## TASK TO COMPLETE
Reproduce, without alteration, the lines of the records below running from the line containing "Tap the blue chat bubble illustration" through the line containing "Action: pos(552,214)", both included.

Extracted data entries
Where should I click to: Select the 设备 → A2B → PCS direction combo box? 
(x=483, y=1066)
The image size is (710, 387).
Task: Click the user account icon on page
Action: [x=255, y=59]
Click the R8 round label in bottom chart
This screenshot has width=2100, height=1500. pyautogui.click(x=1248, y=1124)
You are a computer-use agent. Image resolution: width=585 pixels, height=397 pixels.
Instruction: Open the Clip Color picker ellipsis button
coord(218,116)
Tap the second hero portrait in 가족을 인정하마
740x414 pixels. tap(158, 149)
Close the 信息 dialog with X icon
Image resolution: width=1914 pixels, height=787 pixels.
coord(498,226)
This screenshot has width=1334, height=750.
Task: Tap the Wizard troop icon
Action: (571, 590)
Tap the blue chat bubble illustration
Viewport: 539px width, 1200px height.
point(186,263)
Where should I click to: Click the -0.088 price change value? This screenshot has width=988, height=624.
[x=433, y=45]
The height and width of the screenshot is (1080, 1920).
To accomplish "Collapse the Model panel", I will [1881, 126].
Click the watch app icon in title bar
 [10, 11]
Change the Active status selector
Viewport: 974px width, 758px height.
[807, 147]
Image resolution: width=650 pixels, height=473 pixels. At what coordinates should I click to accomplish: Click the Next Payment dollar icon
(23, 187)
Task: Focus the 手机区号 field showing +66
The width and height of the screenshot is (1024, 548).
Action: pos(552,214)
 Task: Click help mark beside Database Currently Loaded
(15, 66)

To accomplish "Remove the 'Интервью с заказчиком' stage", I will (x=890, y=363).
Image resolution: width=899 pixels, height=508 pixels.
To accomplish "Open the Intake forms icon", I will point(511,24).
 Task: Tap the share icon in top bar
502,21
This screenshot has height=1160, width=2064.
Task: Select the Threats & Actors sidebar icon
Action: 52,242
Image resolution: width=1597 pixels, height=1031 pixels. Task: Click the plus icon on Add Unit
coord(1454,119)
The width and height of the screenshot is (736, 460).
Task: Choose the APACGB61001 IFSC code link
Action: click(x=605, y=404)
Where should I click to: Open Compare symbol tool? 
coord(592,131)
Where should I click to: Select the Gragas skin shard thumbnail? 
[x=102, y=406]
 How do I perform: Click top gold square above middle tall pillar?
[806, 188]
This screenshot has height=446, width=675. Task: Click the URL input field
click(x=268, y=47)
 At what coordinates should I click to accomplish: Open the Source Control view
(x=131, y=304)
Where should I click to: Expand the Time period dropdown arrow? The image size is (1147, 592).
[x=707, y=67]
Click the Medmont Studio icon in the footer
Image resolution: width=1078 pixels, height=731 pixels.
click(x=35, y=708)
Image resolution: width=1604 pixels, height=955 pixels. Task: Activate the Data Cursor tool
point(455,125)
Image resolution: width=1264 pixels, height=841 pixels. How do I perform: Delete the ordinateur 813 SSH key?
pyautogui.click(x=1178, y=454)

## ANSWER TO THE EXERCISE
Tap the blue chat bubble illustration
Viewport: 539px width, 1200px height.
point(186,263)
Where should I click to: Click the -0.088 price change value? This screenshot has width=988, height=624.
[x=433, y=45]
The height and width of the screenshot is (1080, 1920).
To accomplish "Collapse the Model panel", I will [1881, 126].
Click the watch app icon in title bar
 [10, 11]
Change the Active status selector
Viewport: 974px width, 758px height.
[807, 147]
Image resolution: width=650 pixels, height=473 pixels. At what coordinates should I click to accomplish: Click the Next Payment dollar icon
(23, 187)
Task: Focus the 手机区号 field showing +66
The width and height of the screenshot is (1024, 548).
Action: pos(552,214)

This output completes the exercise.